Beaucoup de jeux des années 70 et 80 (mais pas tous bien sûr, je parle de
tendances) mettaient l’accent sur le réalisme, même dans les genres les
plus invraisemblables. On se référait au réalisme comme à une Cour Suprême.
Si une règle était irréaliste, c’était en soi et par soi un problème,
sauf si cette règle était spécifiquement et intentionnellement irréaliste
par nécessité (comme les mutations dans Gamma World [1]).
Cette philosophie est passée de mode dans la conception de JdR. Maintenant,
nous voyons de plus en plus de gens se référer en priorité à l'histoire.
Plutôt que de demander si quelque chose se produirait dans la vie réelle,
les jeux ont tendance à demander si cela se produirait dans les histoires ou
les films du genre concerné.
Le problème c’est que personne ne perd jamais dans les histoires ou dans
les films du genre concerné. Et c’est là que tout commence à aller de
travers.
Beaucoup de gens, en plaidant pour les jeux narrativistes, mettent en cause ce
qu'on appelle le facteur « cigarillo ». Vous vous représentez
votre personnage comme ce type super cool et il vous faut concilier cela avec
son échec quand vous faites un jet de merde. Dans les histoires de genre, les
héros n’échouent pas. Ils gagnent. Donc, quand l’accent est mis sur
l’imitation du genre, de nombreux joueurs comprennent que ça signifie que
leurs personnages ne devraient pas échouer non plus, qu’ils devraient
gagner. Tout le temps.
Nous voyons alors des mécaniques de narration où, lorsque quelque chose se
passe mal pour un PJ, le joueur dispose d’un droit de regard sur la scène
pour s’assurer qu’aucun échec ne puisse intervenir. Les systèmes de règles
dans de nombreux jeux intentionnellement narrativistes, particulièrement ceux
du style de The Forge, où les PJ, par définition, ne peuvent échouer, le
pire qu’il puisse se produire est qu’ils réussissent superbement mais que
quelque chose survienne pour maintenir la menace.

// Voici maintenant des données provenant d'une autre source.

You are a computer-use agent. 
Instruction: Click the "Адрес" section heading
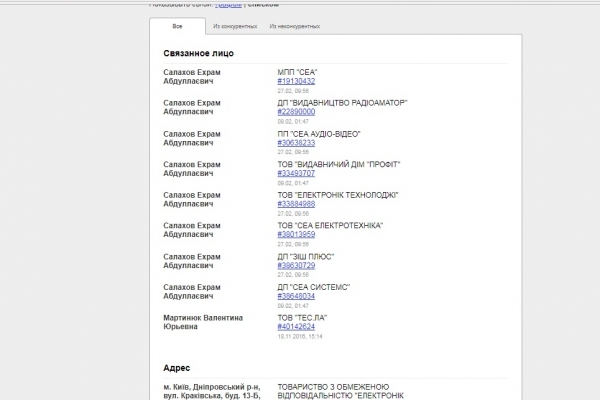click(x=177, y=367)
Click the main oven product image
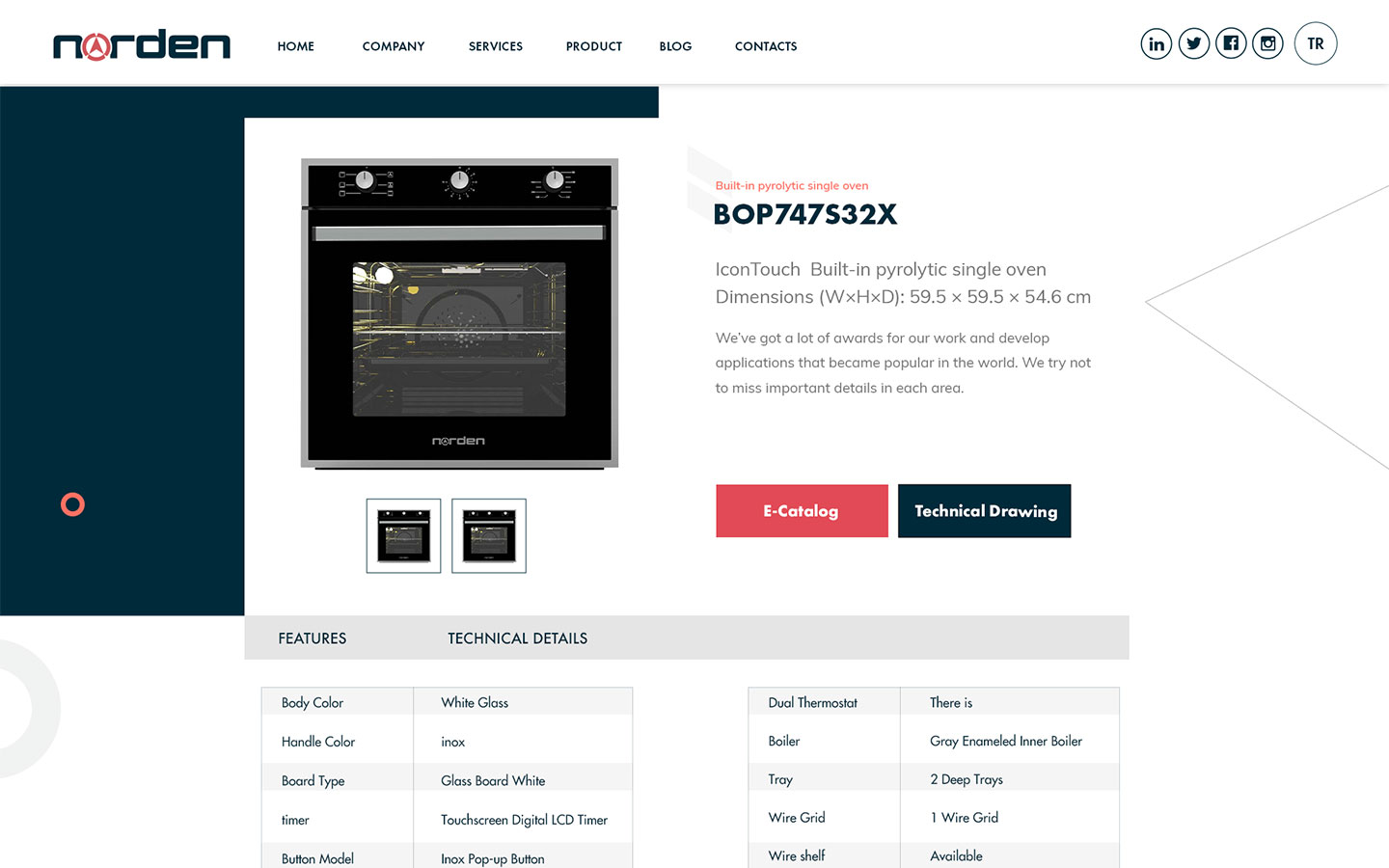The image size is (1389, 868). click(459, 313)
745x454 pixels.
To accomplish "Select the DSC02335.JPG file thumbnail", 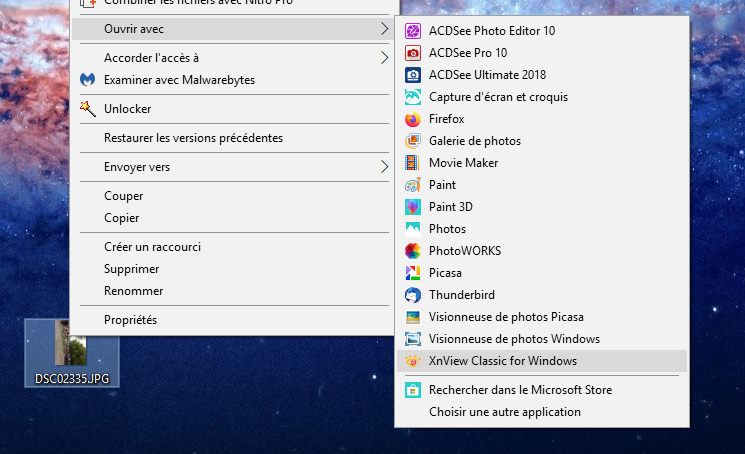I will (71, 350).
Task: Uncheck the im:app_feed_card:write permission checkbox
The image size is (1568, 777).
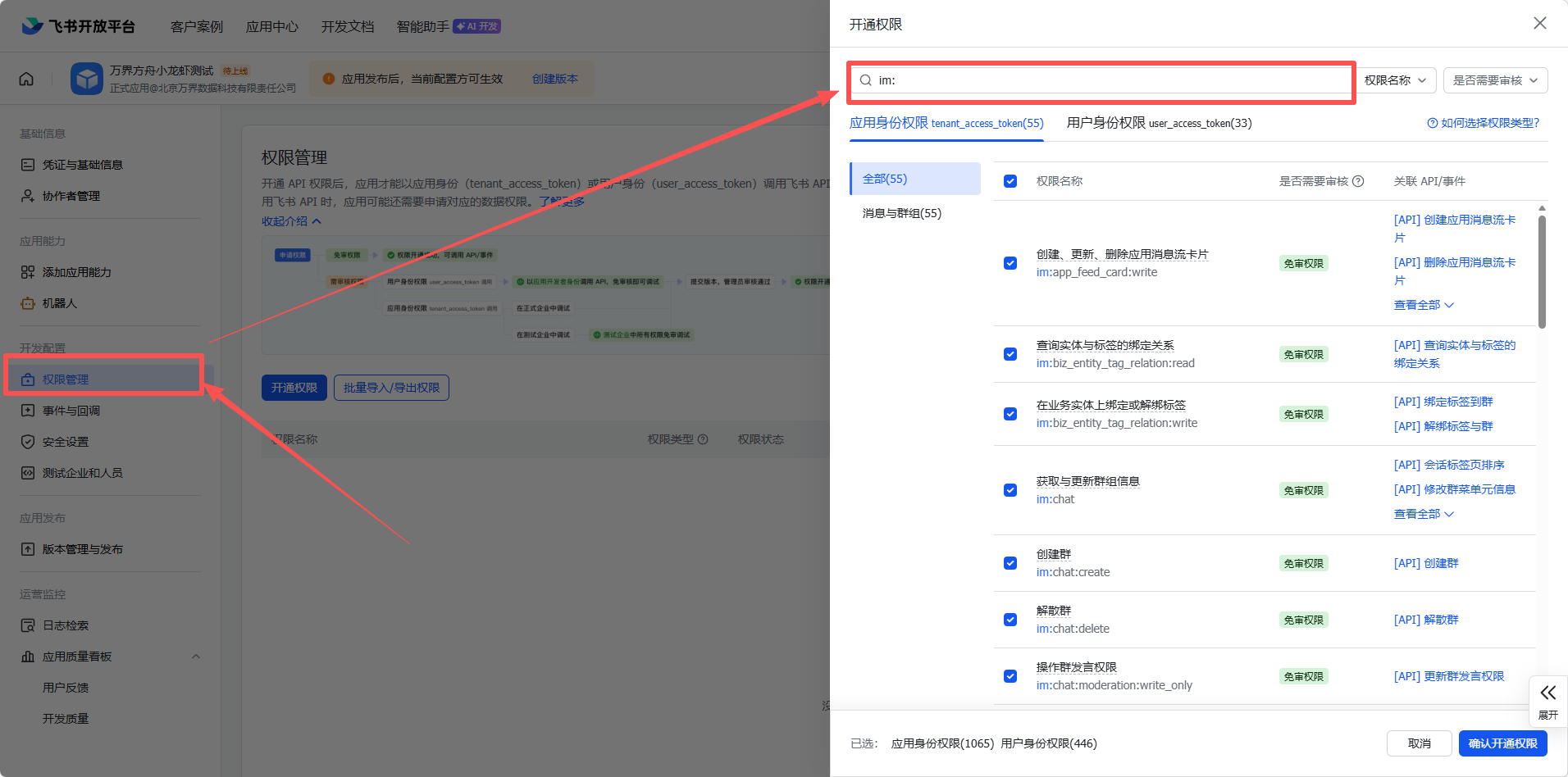Action: 1010,263
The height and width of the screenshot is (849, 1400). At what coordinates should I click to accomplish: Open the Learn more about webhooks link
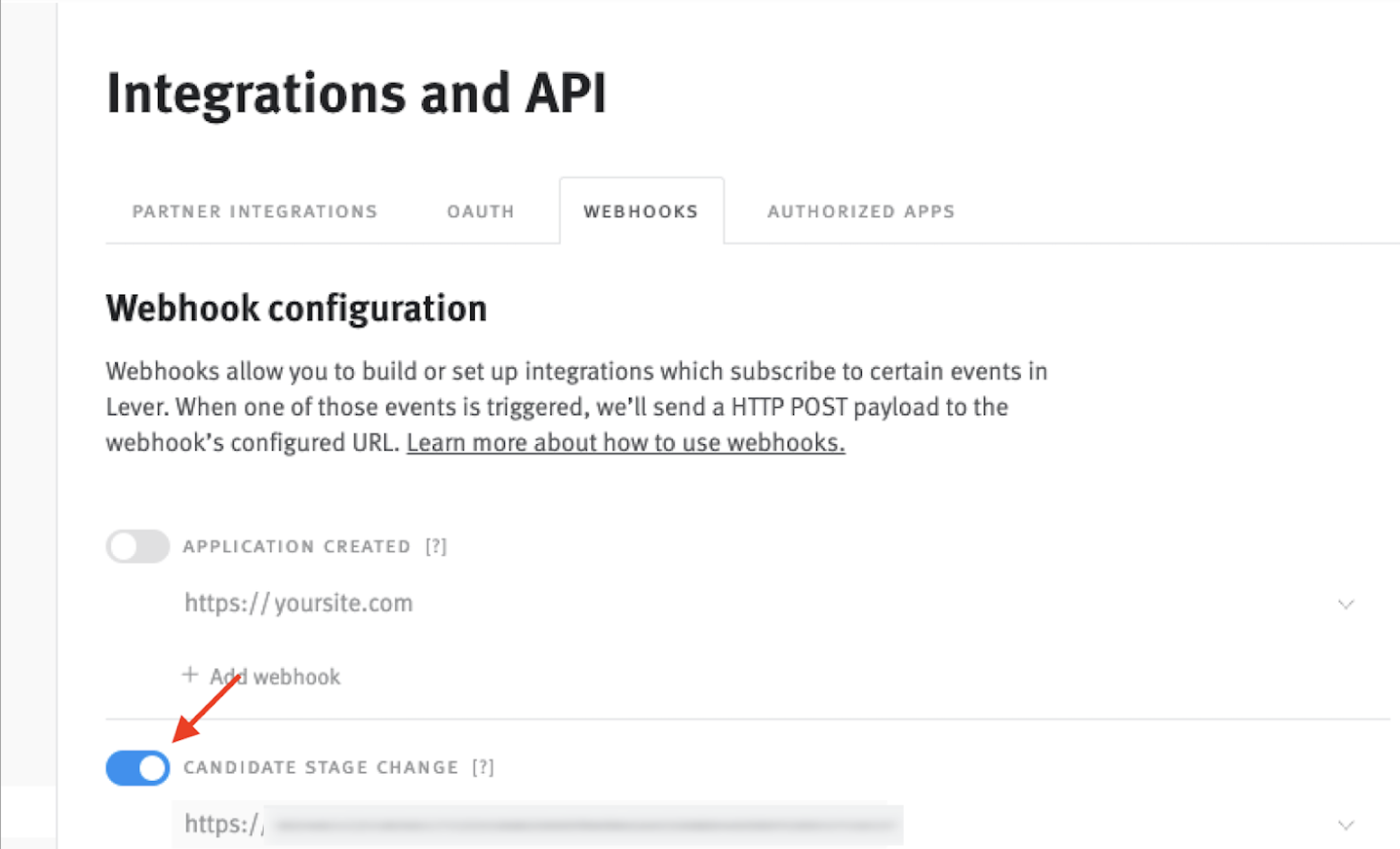click(625, 443)
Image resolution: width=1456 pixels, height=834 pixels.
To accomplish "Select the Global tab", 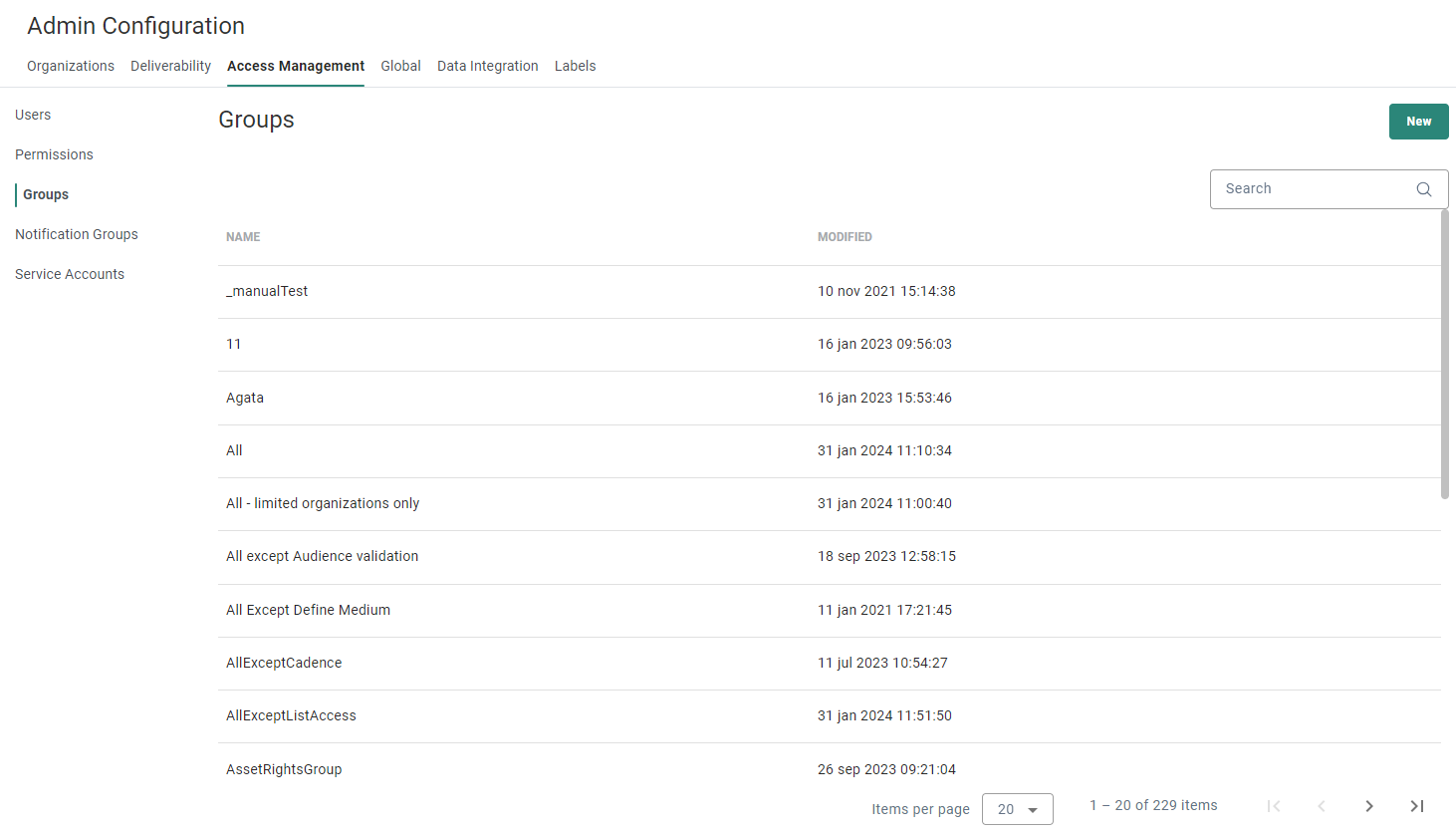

A mon avis, l’enjeu pour de nombreux joueurs n’est pas vraiment
l’histoire, ce n’est pas vraiment de créer une superbe fiction à sa
table. L’enjeu, c’est d’avoir son perso toujours à l’aise, ne ratant
jamais rien, tous ces trucs que l’on associait au grosbillisme jusqu’à ce
que les Grosbills trouvent une nouvelle et meilleure terminologie.
Comme je l’ai dit en préambule, tout les joueurs se décrivant comme
narrativistes ne sont pas comme ça, mais je pense que bon nombre le sont. Je
crois que beaucoup, si ce n’est la plupart, sont en vérité intéressés
par les mêmes trucs qui les ont toujours intéressés : le contrôle,
s’assurer que rien n’arrive qui ne soit différent de qu’ils souhaitent.
S’assurer que la partie est exactement comme ils veulent qu’elle soit,
sans désavantages et sans échecs. Gagner.
Voici une citation de la
critique de Godlike par Ron Edward, sur le site de The Forge ; il débat
de la possibilité offerte par les règles de jouer des commandos au lieu de
jouer des troufions de base :
« Cela paraît étrange, vous pouvez jouer des personnages de type TOG,
avec un putain d’énorme paquet de points de compétences en plus ou… pour
quelque raison que ce soit… ne pas le faire. »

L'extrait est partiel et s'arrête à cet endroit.